Sue dachte unweigerlich ob sie beim Deutschen Tageskurier wieder auftauchen sollte. Hatten Thomas und Sybille einen Zusammenhang zwischen ihrem Klick und dem Brand erkannt?
« Ich saß Zuhause am Laptop, als sich ein Fenster für Videokonferenzen. öffnete. Dann tauchte ein handgeschriebener Zettel im Bild auf. »
« Was für eine abgefahrene Idee. »
« Das ist recht clever. Wenn Du Text sendest, auch wenn er verschlüsselt ist, kann man mit genug Aufwand die Botschaft meist entschlüsseln. »
« Ein Videobild mit Text ist nicht einmal verschlüsselt, das kann jeder mitlesen », gab sie zu bedenken.
« Aber, wenn Du Handschriftliches als Videosignal versendest, weisen im Datenstrom keine Anzeichen auf die Textbotschaft hin. Automatisierte Filter erkennen die Nachricht nicht als solche. »

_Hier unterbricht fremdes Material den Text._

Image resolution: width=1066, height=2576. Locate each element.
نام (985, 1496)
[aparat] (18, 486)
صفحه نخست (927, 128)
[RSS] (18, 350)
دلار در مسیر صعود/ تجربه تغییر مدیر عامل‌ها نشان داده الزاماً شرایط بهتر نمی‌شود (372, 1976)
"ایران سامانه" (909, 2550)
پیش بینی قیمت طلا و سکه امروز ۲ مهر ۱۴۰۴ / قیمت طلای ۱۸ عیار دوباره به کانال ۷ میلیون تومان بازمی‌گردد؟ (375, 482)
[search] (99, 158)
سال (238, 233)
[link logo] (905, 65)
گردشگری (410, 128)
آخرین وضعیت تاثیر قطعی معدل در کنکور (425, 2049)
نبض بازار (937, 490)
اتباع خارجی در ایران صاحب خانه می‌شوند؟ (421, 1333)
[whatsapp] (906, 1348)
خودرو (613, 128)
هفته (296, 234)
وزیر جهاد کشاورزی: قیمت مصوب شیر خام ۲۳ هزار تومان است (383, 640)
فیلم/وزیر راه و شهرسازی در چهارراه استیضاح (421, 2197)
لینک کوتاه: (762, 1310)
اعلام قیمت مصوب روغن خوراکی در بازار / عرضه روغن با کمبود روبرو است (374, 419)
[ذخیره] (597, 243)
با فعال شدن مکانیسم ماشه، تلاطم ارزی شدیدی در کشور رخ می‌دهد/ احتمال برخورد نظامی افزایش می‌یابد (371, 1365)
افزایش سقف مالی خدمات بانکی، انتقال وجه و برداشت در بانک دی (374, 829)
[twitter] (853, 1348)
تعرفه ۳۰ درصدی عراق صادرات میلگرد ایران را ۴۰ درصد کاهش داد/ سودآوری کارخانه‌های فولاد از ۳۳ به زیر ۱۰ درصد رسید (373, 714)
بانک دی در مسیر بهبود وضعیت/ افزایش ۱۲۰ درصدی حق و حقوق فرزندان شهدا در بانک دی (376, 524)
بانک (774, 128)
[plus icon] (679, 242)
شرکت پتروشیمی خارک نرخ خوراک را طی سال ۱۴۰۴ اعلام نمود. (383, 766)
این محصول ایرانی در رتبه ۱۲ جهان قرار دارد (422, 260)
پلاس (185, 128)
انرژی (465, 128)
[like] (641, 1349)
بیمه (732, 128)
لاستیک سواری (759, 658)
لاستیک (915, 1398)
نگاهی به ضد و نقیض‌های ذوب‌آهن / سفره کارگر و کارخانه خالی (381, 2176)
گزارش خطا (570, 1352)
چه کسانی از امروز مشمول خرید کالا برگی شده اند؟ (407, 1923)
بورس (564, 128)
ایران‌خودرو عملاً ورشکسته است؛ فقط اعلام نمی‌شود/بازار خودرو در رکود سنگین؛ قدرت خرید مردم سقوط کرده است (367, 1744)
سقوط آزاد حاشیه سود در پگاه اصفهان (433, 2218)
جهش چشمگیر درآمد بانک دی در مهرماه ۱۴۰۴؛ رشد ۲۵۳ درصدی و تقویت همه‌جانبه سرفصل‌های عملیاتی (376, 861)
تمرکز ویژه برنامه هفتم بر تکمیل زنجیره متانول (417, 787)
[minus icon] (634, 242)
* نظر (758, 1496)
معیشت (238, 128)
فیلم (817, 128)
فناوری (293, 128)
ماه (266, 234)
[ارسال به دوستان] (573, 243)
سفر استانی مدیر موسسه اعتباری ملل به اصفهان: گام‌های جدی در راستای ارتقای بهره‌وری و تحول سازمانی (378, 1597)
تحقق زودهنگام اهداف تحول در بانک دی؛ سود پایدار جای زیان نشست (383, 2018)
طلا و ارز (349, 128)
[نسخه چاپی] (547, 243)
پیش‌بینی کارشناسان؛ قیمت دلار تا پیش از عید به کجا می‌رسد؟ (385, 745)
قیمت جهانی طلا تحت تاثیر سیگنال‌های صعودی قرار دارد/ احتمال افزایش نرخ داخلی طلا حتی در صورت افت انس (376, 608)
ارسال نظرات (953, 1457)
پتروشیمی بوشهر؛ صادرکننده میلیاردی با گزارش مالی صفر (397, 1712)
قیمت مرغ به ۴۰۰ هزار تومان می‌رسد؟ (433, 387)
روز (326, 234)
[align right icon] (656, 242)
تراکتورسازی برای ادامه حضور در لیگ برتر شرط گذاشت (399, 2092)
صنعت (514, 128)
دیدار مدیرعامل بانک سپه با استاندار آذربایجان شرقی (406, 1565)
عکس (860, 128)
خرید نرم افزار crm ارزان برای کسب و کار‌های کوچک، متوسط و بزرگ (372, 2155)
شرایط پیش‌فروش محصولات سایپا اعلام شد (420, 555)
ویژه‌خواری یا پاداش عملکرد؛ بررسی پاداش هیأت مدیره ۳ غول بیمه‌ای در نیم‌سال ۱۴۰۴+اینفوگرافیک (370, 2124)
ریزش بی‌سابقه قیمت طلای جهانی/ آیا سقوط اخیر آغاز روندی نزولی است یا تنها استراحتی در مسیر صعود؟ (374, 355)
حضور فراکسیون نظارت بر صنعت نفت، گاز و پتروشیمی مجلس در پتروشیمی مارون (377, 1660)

« Das clevere an der Idee ist also, dass der Datenstrom nicht auffällt. Was stand denn auf dem Zettel? »
« Das er meine Unterstützung braucht für eine Riesensache. Ich sollte nur mit öffentlichen Verkehrsmitteln und per Anhalter zu dieser abgelegenen Haltestelle und dort auf eine Susanne warten und unterwegs nur bar zahlen. »
« Ups, da haben wir wohl etwas falsch gemacht », fiel sie ihm mit amüsierten Tonfall ins Wort. Vor allem war sie froh, dass ihr dieser Fehler nicht unterlaufen war.
« Wo hast du denn die Karte her, die uns nach hier gelotst hat? »
« Dafür musste ich die Aushangtafel aufschrauben. Die Karte war hinter dem Busfahrplan versteckt »
« Bei dem ganzen Aufwand bleibt die Frage, um was für eine Riesensache es geht? Man könnte meinen die ganze Welt wäre hinter ihm her. »
« Seit ich die Nachricht erhalten habe zermartere ich mir das Hirn darüber. Vielleicht sind ihm wichtige Firmen oder Regierungsgeheimnisse in die Hände gefallen und er hat Angst dass man ihn beseitigen will. »
« In dem Fall wäre die Lage wahrscheinlich entschärft, sobald die Informationen publiziert wurden. »
« Das hätte er doch über eine Enthüllungsplattform wie Wikileaks machen können. Wofür brauch er da ein Interview? » gab Björn zu Bedenken.
« Womöglich hat er Angst in etwas hineingezogen zu werden womit er im Prinzip nichts zu tun hat. So, wie die Sache mit Montrox. »
« Wir werden es hoffentlich morgen erfahren, jetzt brauche ich erstmal Schlaf. Ich werde es mir hier auf der Bank bequem machen. Du kannst oben das Zimmer haben. »
« Das ist lieb von Dir. Ich gehe kurz ins Bad, dann hast du deine Ruhe »
Sie unterstrich ihren Dank mit einer Geste die ein freundliches aber kein zu freundliches Lächeln darstellen sollte. Nicht das er noch auf falsche Gedanken kommen würde.